| Supplied material |
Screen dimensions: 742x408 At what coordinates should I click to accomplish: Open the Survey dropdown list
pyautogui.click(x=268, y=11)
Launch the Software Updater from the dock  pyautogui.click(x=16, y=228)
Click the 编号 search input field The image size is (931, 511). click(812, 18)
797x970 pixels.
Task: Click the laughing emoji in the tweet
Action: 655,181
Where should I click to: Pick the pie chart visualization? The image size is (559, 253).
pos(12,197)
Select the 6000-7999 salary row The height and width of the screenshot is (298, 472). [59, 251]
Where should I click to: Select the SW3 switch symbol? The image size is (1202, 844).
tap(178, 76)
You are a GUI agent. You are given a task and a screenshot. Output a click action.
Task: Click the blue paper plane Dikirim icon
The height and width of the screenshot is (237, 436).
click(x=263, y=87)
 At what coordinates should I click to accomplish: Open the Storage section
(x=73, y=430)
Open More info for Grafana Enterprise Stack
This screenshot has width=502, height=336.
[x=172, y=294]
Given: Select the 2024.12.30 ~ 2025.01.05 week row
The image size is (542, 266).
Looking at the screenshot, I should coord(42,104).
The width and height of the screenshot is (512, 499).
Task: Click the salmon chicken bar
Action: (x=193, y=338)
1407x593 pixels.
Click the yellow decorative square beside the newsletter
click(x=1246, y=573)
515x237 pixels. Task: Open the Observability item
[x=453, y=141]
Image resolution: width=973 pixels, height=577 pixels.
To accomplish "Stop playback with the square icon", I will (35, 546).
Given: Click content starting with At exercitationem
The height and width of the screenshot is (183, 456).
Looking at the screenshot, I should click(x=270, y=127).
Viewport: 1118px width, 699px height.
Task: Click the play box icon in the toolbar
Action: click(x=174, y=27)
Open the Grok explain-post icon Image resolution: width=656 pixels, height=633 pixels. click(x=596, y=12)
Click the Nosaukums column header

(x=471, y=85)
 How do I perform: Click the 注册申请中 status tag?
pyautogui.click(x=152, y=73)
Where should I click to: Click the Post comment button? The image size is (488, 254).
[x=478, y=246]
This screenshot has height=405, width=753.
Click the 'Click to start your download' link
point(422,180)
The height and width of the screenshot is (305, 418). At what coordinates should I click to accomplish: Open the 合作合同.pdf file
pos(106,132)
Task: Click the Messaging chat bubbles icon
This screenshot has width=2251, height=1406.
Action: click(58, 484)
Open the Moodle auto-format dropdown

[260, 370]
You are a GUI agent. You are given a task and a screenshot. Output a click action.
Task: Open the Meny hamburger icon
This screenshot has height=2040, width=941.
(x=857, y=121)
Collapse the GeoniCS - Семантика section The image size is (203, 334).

| Written instruction |
Reproduce all of the data above, swapping every instance of "Where should I click to" for "Where do I click to" and leaving everything else unchanged.

| Reply to the exercise |
Screen dimensions: 742x408 At what coordinates should I click to accomplish: Open the Survey dropdown list
pyautogui.click(x=268, y=11)
Launch the Software Updater from the dock  pyautogui.click(x=16, y=228)
Click the 编号 search input field The image size is (931, 511). click(812, 18)
797x970 pixels.
Task: Click the laughing emoji in the tweet
Action: 655,181
Where do I click to: Pick the pie chart visualization? The image size is (559, 253).
pos(12,197)
Select the 6000-7999 salary row The height and width of the screenshot is (298, 472). [59, 251]
Where do I click to: Select the SW3 switch symbol? The image size is (1202, 844).
tap(178, 76)
You are a GUI agent. You are given a task and a screenshot. Output a click action.
Task: Click the blue paper plane Dikirim icon
The height and width of the screenshot is (237, 436).
click(x=263, y=87)
 At what coordinates should I click to accomplish: Open the Storage section
(x=73, y=430)
Open More info for Grafana Enterprise Stack
This screenshot has width=502, height=336.
[x=172, y=294]
Given: Select the 2024.12.30 ~ 2025.01.05 week row
The image size is (542, 266).
Looking at the screenshot, I should coord(42,104).
The width and height of the screenshot is (512, 499).
Task: Click the salmon chicken bar
Action: (x=193, y=338)
1407x593 pixels.
Click the yellow decorative square beside the newsletter
click(x=1246, y=573)
515x237 pixels. Task: Open the Observability item
[x=453, y=141]
Image resolution: width=973 pixels, height=577 pixels.
To accomplish "Stop playback with the square icon", I will (35, 546).
Given: Click content starting with At exercitationem
The height and width of the screenshot is (183, 456).
Looking at the screenshot, I should click(x=270, y=127).
Viewport: 1118px width, 699px height.
Task: Click the play box icon in the toolbar
Action: click(x=174, y=27)
Open the Grok explain-post icon Image resolution: width=656 pixels, height=633 pixels. click(x=596, y=12)
Click the Nosaukums column header

(x=471, y=85)
 How do I perform: Click the 注册申请中 status tag?
pyautogui.click(x=152, y=73)
Where do I click to: Click the Post comment button? The image size is (488, 254).
[x=478, y=246]
This screenshot has height=405, width=753.
Click the 'Click to start your download' link
point(422,180)
The height and width of the screenshot is (305, 418). At what coordinates should I click to accomplish: Open the 合作合同.pdf file
pos(106,132)
Task: Click the Messaging chat bubbles icon
This screenshot has width=2251, height=1406.
Action: click(58, 484)
Open the Moodle auto-format dropdown

[260, 370]
You are a GUI agent. You are given a task and a screenshot. Output a click action.
Task: Open the Meny hamburger icon
This screenshot has height=2040, width=941.
(x=857, y=121)
Collapse the GeoniCS - Семантика section The image size is (203, 334).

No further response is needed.